◆ DATASET ENTRIES ◆
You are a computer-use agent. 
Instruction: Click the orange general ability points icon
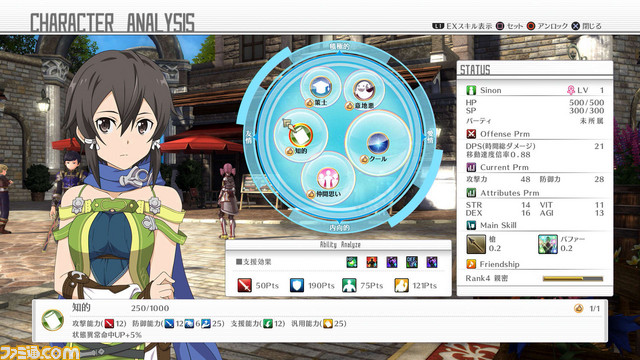pos(401,285)
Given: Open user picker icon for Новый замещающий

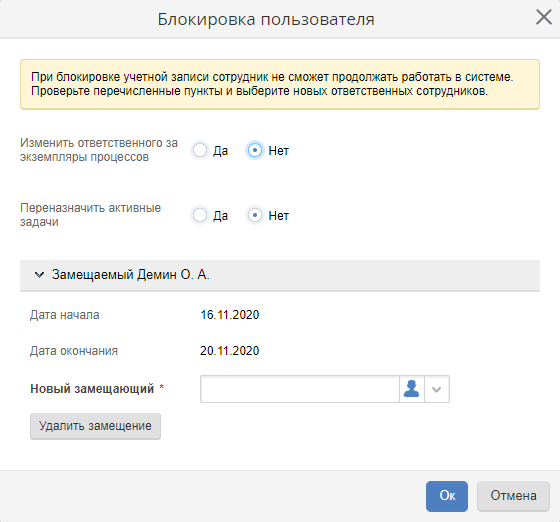Looking at the screenshot, I should pos(411,389).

◆ PROBLEM STATEMENT ◆
Rewrite all of the data above, replacing "icon" with "button" and leaving everything else unchanged. Leave the pictures out.

◆ RESPONSE TO THE EXERCISE ◆
You are a computer-use agent. 
Instruction: Click the orange general ability points button
pos(401,285)
Given: Open user picker button for Новый замещающий

Looking at the screenshot, I should pos(411,389).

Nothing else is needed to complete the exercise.